Beyond the campaign itself, the figures to watch are the ones the Vice-President invoked: whether growth holds above earlier rates, whether inflation stays inside the target band, and whether the debt trajectory continues to ease. Each release between now and polling day will be read as evidence for or against the claim that the economy has turned, and the government will be asking voters to extend its mandate on the strength of that record.
Frequently Asked Questions
These are the questions readers are asking about the Vice-President’s economic message and the figures behind it. Short answers follow, drawn from her remarks and the public record previously reported by Kwacha News.
What is Vice-President Nalumango claiming about the economy?
In short, that the hard part is done. According to the Zambia News and Information Services, Nalumango said the government had stabilised the economy after inheriting major challenges and that the focus was now shifting to growth and jobs, with citizens set to begin feeling the benefits.
How does the recent data support that claim?
Simply put, the figures show a recovery. Official data reveals first-quarter gross domestic product growth of 7.7 percent, public debt easing to about 94 percent of output, and inflation easing to about 6.5 percent in June, all previously reported by Kwacha News and drawn from the Zambia Statistics Agency, the Ministry of Finance and the Bank of Zambia.
Why is the message coming now?
The answer is timing. Analysis of the political calendar shows the remarks landed seven weeks before the 13 August general election, a point at which the governing United Party for National Development is asking the electorate to judge it on its economic record, as the public record on the election cycle shows.
What are the figures the Vice-President is leaning on?
The key is three numbers. Data previously reported by Kwacha News shows growth of 7.7 percent in the first quarter of 2026, public debt at about 94 percent of gross domestic product, and inflation easing to about 6.5 percent in June, evidence the government cites as proof of a stabilised economy.

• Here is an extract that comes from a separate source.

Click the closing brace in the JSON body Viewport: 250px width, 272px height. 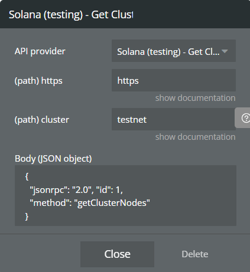27,217
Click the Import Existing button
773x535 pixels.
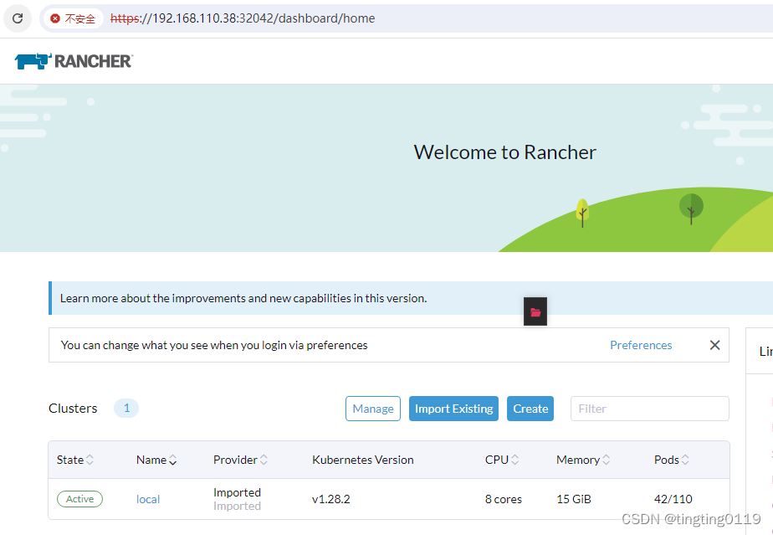click(453, 409)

Which election will test this message?
In other words, the next one. The record shows Zambia goes to the polls in a general election on 13 August 2026, held on the second Thursday of August under the constitution, and the vote will measure whether voters accept the government’s account of the economy, according to the published calendar.
Sources
Primary statement: Zambia News and Information Services — “Govt has stabilised economy, focus now shifts to growth – Nalumango”. Macroeconomic context previously reported by Kwacha News: Zambia GDP grows 7.7 percent in Q1 2026, public debt eases to about 94 percent of GDP, and inflation eases to 6.5 percent in June.

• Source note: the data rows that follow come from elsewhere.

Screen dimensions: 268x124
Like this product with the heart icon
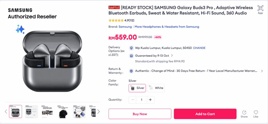256,112
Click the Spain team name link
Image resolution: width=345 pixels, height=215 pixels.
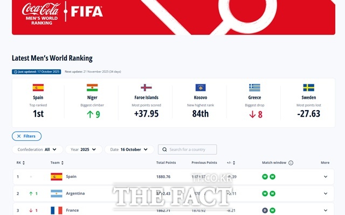[71, 177]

For Zambian households, the Vice-President’s message will be measured against the till slip rather than the data release. A stabilised economy and a stronger kwacha matter most when they show up as steadier prices for mealie meal and cooking oil, as fuel that does not climb week to week, and as jobs for the young people leaving school and college each year. The government’s case is that the macro turnaround — growth above seven percent, debt easing, inflation back in its band — is the foundation on which those everyday gains are built, and that the coming term is when they arrive. For families weighing that promise against the cost of living they face now, the seven weeks to 13 August are when the claim meets the vote.